Other mutations in NSCLC
One of the most exciting developments in lung cancer therapeutics has been the realisation that the disease which we treated as a single entity not that long ago is in fact a multitude of different conditions. We already have histologically directed treatment with non-squamous tumours benefitting from pemetrexed-based regimens. In addition we already know about EGFR mutations and ALK translocations.
An exciting piece of work presented at ASCO last year was a genotyping project led by Dr. Paul Bunn of Denver Colorado. He founded the ‘Lung Cancer Mutation Consortium’, a collaboration of 14 academic centres in the US with the aim of testing a panel of lung adenocarcinomas for known driver mutations. They tested tumour tissue in over 1000 patients with stage IV lung adenocarcinoma and presented preliminary data from the first 516 cases. A panel of 10 specific genetic abnormalities was selected due to their known potential as drug targets (EGFR, KRAS, BRAF, Her-2, PIK3CA, AKT, NRAS, MEK1, EML4-ALK and Met amplification). Results showed that 54% of lung adenocarcinomas had one of these mutations and interestingly almost all (97%) were mutually exclusive. This raises the tantalising prospect of individualised molecularly directed therapeutics in the future. Naturally these agents will all need to be prospectively validated in clinical trials before establishing their role in routine care.
CALGB9633 was a pivotal trial in early stage lung cancer. In this trial 344 pts with stage IB NSCLC who had undergone curative resection were randomised to observation or four cycles of adjuvant carboplatin + paclitaxel. In 2004 the safety monitoring board stopped the study due to a signal of efficacy. This was presented as an ASCO oral in 2004. The hazard ratio for survival was significant at 0.62. A subsequent oral ASCO presentation in 2006 showed this benefit had disappeared. This year updated results implied a potential benefit in larger T2 tumours with a significant HR for tumours >7cm in size (HR 0.052, p=0.048). This remains an untested hypothesis but many oncologists will consider recommending adjuvant chemotherapy after resection of large T2 tumours.
Small cell lung cancer
Jotte et al presented data from the ACT-1 trial, which randomised patients with small cell lung cancer in the second-line setting to either amrubicin or iv topotecan. Amrubicin is a potent topoisomerase II inhibitor that already has approval in Japan. The primary endpoint was survival. Over 600 pts were randomised in this trial. Both arms were well balanced. While the median number of cycles given was the same (four) in both arms, topotecan was associated with more frequent dose reduction and resultant lower relative dose intensity. No difference in median OS was seen (7.5 vs. 7.8 months). Amrubicin was associated with a greater response rate (31% vs. 17%), longer duration of response, longer PFS and improvements in appetite, cough and dyspnoea. Topotecan was associated with more myelosuppression and no symptom improvements on the Lung Cancer Symptom Scale. Essentially amrubicin is an active drug in this disease and the oncological community will welcome another therapeutic option however, CAV will probably remain the mainstay of second line therapy in refractory SCLC.

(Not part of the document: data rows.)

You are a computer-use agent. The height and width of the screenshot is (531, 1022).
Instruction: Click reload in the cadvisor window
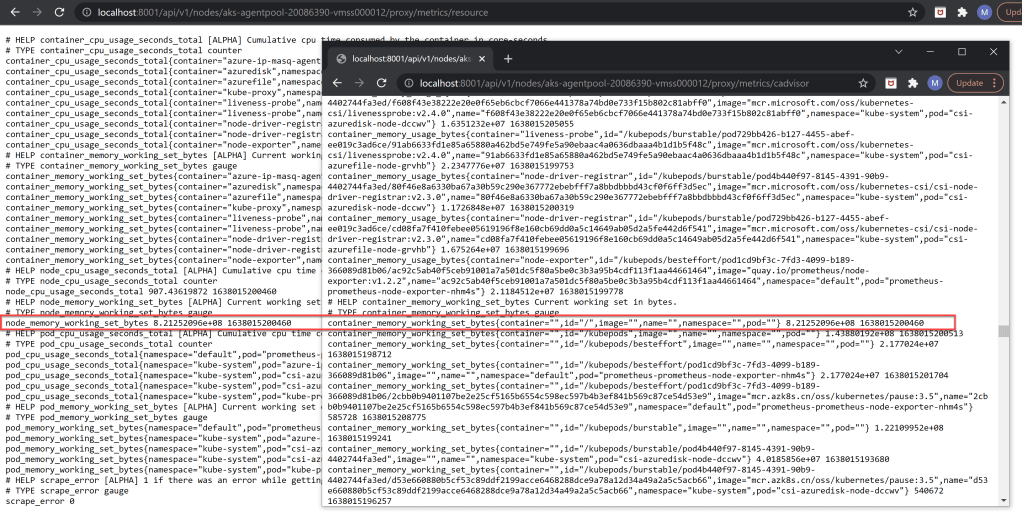(382, 83)
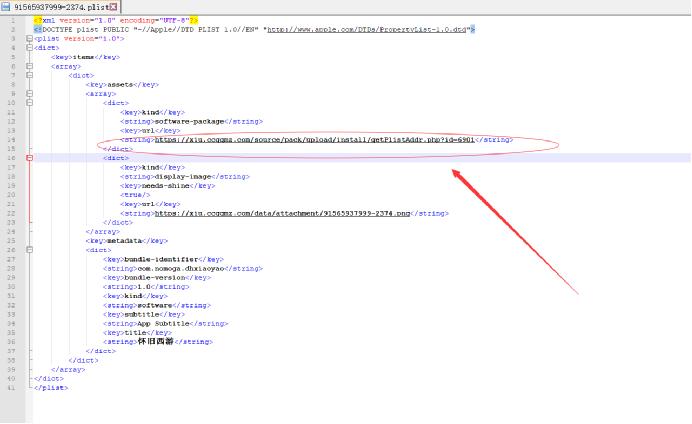Click on the App Subtitle string value
Viewport: 692px width, 424px height.
164,323

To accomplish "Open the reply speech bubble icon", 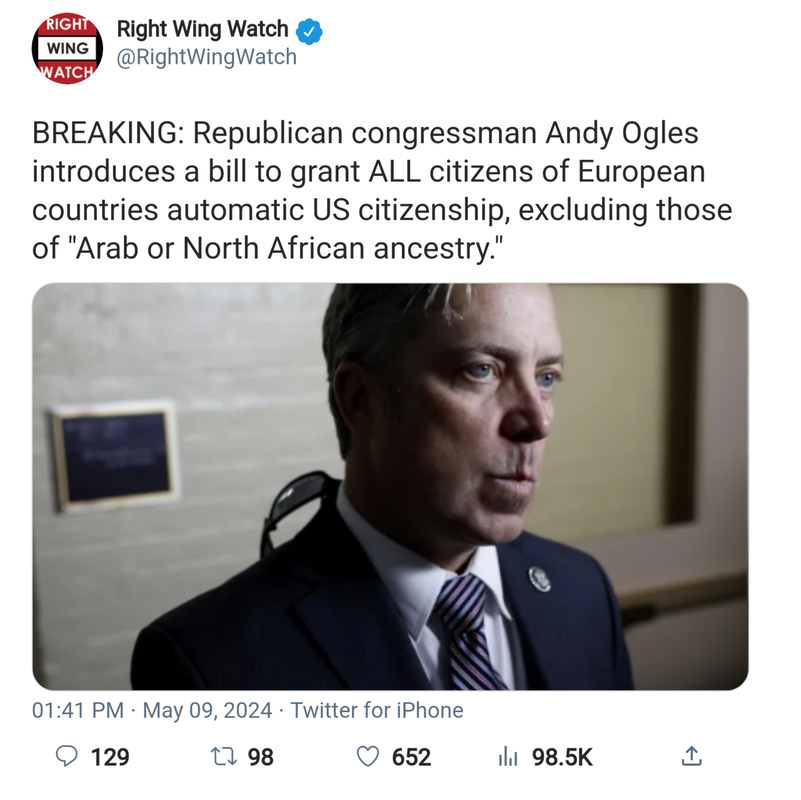I will click(66, 757).
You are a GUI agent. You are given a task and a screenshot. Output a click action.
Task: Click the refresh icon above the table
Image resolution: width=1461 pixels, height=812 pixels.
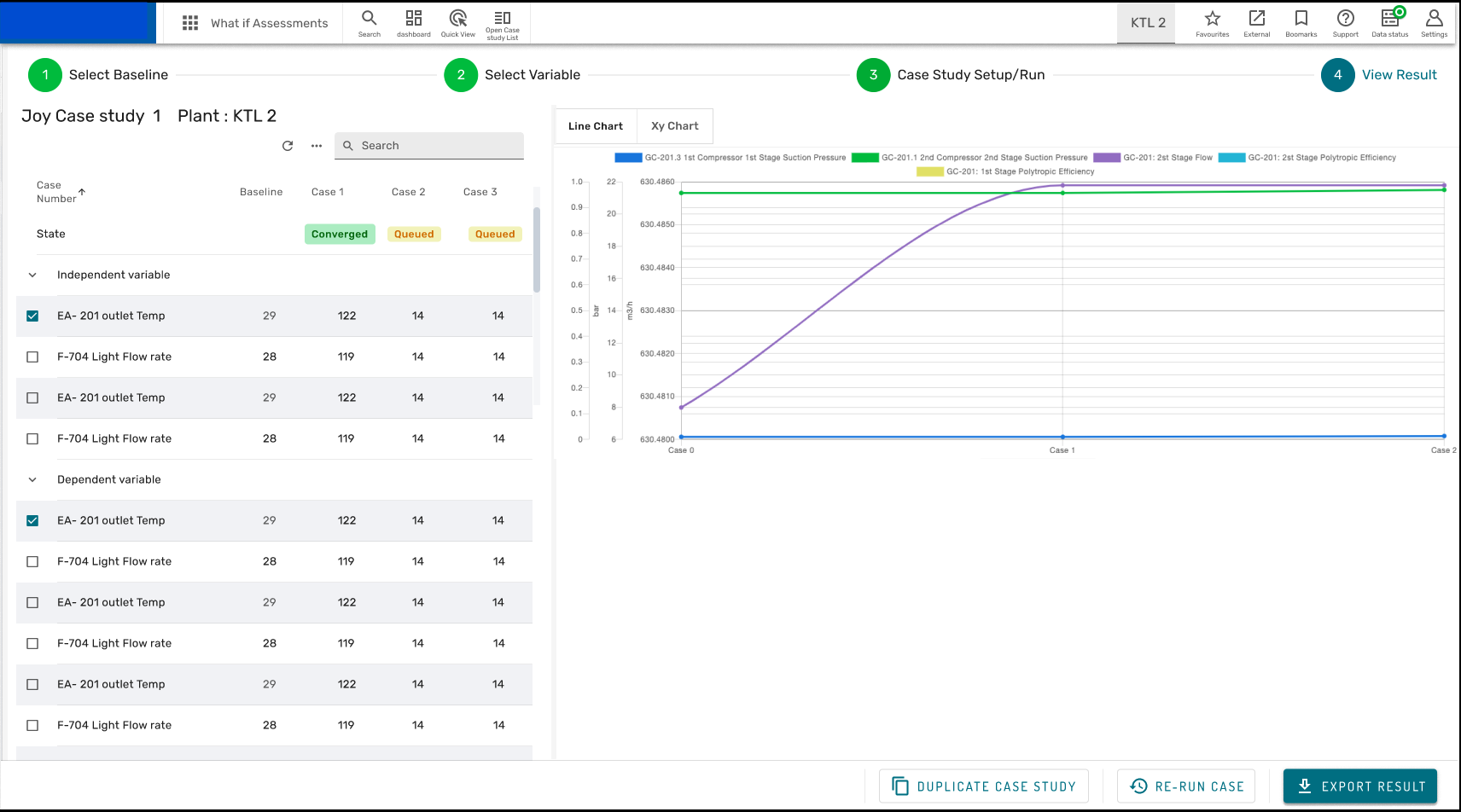pos(288,146)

Little new data other than the results of a European study showing switch maintenance with thalidomide is not effective.
This was yet another bumper ASCO for lung cancer. So much that has not been touched on in this brief synopsis. The key message revolves around the expanding understanding of molecular abnormalities, biomarkers and targeted therapies. There is no doubt that the face of cancer therapeutics is changing rapidly and the UK is in danger of falling behind without increased support for pathology labs and oncology units. However, prevention and early detection remain the strategies likely to save the most lives.